SUPPLIED MATERIAL:

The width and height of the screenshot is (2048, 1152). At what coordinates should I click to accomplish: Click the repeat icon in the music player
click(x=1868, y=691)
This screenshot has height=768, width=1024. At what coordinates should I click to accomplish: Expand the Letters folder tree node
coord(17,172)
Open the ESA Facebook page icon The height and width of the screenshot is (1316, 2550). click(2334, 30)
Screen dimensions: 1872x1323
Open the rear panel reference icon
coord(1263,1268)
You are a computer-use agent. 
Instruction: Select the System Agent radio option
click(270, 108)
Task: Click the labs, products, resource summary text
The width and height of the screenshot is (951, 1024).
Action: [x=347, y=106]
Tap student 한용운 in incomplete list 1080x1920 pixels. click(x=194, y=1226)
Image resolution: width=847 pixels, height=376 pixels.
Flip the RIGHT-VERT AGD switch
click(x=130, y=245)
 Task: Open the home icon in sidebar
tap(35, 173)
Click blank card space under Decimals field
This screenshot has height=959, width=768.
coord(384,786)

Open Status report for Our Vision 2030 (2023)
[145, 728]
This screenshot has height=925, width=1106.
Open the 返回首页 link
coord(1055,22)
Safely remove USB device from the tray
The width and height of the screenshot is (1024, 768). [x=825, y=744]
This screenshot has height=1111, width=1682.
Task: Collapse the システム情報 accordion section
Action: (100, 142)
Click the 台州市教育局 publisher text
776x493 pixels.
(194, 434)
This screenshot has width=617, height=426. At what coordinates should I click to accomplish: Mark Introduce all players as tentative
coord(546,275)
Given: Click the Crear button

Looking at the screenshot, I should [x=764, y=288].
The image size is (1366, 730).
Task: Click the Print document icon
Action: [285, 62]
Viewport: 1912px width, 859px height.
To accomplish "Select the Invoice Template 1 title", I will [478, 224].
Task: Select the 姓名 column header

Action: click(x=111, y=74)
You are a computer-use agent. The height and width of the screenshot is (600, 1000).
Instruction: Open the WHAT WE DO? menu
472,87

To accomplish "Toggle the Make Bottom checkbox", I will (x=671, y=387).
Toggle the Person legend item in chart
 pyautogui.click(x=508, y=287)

ACTION ITEM:
Output the data in full, exactly as it stands.

RESPONSE FOR THIS EXERCISE:
The width and height of the screenshot is (2048, 1152). At what coordinates should I click to accomplish: Click the repeat icon in the music player
click(x=1868, y=691)
This screenshot has height=768, width=1024. At what coordinates should I click to accomplish: Expand the Letters folder tree node
coord(17,172)
Open the ESA Facebook page icon The height and width of the screenshot is (1316, 2550). click(2334, 30)
Screen dimensions: 1872x1323
Open the rear panel reference icon
coord(1263,1268)
You are a computer-use agent. 
Instruction: Select the System Agent radio option
click(270, 108)
Task: Click the labs, products, resource summary text
The width and height of the screenshot is (951, 1024).
Action: [x=347, y=106]
Tap student 한용운 in incomplete list 1080x1920 pixels. click(x=194, y=1226)
Image resolution: width=847 pixels, height=376 pixels.
Flip the RIGHT-VERT AGD switch
click(x=130, y=245)
 Task: Open the home icon in sidebar
tap(35, 173)
Click blank card space under Decimals field
This screenshot has height=959, width=768.
coord(384,786)

Open Status report for Our Vision 2030 (2023)
[145, 728]
This screenshot has height=925, width=1106.
Open the 返回首页 link
coord(1055,22)
Safely remove USB device from the tray
The width and height of the screenshot is (1024, 768). [x=825, y=744]
This screenshot has height=1111, width=1682.
Task: Collapse the システム情報 accordion section
Action: (100, 142)
Click the 台州市教育局 publisher text
776x493 pixels.
(194, 434)
This screenshot has width=617, height=426. At what coordinates should I click to accomplish: Mark Introduce all players as tentative
coord(546,275)
Given: Click the Crear button

Looking at the screenshot, I should [x=764, y=288].
The image size is (1366, 730).
Task: Click the Print document icon
Action: [285, 62]
Viewport: 1912px width, 859px height.
To accomplish "Select the Invoice Template 1 title", I will [478, 224].
Task: Select the 姓名 column header

Action: click(x=111, y=74)
You are a computer-use agent. The height and width of the screenshot is (600, 1000).
Instruction: Open the WHAT WE DO? menu
472,87

To accomplish "Toggle the Make Bottom checkbox", I will (x=671, y=387).
Toggle the Person legend item in chart
 pyautogui.click(x=508, y=287)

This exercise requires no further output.